• _Directions_
1) From the passage on Sullivan's Heinlein article, list each of the ways in which Heinlein is said to have reinvented juvenile series science fiction.
2) Answer these questions using the passage on Sullivan's Heinlein article:
(a) In which journal issue did the article appear?
(b) At what event was the earlier paper presented?
(c) Which model did Heinlein not follow, and for how long had it been popular?
3) Pick up the passage on Sullivan's Heinlein article after its final sentence and continue it.

Sullivan's "Robert A. Heinlein: Reinventing Series SF in the 1950s"
was published in Extrapolation 47.1 (Spring 2006). According
to Sullivan, "[This is] an expanded version of a paper presented at the
2005 International Conference on the Fantastic in the Arts, and ... argues
that Heinlein did not follow the Tom Swift model that had been popular
for 40 years but reinvented juvenile series science fiction by creating
new main characters in each book, by plotting the exploration of outer
space to echo America's westward movement, by creating female and alien
characters that were unusual for science fiction at that time, and by including
cultural referents and challenging concepts in each book." Sullivan
maintains, "Heinlein's juveniles are still the best science fiction books
for young adult readers."

• _Records supplied_
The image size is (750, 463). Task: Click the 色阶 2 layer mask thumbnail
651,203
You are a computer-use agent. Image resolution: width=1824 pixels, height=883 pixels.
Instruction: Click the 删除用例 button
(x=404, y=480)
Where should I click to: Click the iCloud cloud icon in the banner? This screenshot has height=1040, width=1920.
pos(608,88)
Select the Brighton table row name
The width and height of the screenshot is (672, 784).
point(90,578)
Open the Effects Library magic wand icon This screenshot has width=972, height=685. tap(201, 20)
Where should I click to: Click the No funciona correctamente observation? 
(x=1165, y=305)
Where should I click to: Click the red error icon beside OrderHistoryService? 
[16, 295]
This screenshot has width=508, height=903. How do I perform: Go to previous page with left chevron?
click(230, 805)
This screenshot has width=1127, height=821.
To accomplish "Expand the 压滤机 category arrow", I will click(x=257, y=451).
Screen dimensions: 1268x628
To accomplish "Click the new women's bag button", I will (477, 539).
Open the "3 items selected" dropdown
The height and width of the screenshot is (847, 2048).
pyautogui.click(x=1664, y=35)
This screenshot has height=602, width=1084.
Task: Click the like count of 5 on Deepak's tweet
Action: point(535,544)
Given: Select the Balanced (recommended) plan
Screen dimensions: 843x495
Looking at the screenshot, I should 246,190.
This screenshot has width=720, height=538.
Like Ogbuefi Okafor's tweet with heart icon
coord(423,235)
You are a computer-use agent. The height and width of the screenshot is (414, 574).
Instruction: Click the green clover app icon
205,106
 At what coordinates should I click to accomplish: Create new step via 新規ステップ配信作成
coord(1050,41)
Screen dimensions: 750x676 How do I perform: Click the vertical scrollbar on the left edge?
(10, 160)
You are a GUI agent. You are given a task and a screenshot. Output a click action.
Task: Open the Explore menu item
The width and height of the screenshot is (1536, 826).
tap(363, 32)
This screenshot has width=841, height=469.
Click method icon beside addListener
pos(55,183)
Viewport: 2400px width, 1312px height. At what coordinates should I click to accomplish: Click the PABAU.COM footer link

• _Exercise responses_
1)
- Creating new main characters in each book
- Plotting the exploration of outer space to echo America's westward movement
- Creating female and alien characters that were unusual for science fiction at that time
- Including cultural referents and challenging concepts in each book

2)
(a) Extrapolation 47.1 (Spring 2006)
(b) The 2005 International Conference on the Fantastic in the Arts
(c) The Tom Swift model, which had been popular for 40 years

3)
Ylce
Irizarry's "Doubly troubling narratives: Writing 'the oppression of
possibility in Puerto Rico and Cuba" appears in Comparative American
Studies 4 (2006). The abstract reads: "Since the 'boom' of US
ethnic writing, a number of writers have published novels dealing with
the colonial-era Hispanic Caribbean. US-authored novels such as The
Aguero Sisters (Cristina Garcia, 1998) have received little critical
attention in the USA. Similarly, English language novels written
by Hispanic Caribbean authors such as The House on the Lagoon (Rosario
Ferre, 1996) have received even less, if not hostile, critical attention
from Caribbean scholars. Both novels locate the origins of Caribbean
modernity in the violent movement from Iberian colonialism to US neo-colonialism.
By comparing these novels' narrative concerns about writing, history and
race, the complex relationship between 'possibility' and 'violence' they
depict is delineated. Such texts reflect a growing corpus of historical
fiction about the Hispanic Caribbean and complicate the flawed and persistent
schism between US Latina and Latin American literary traditions."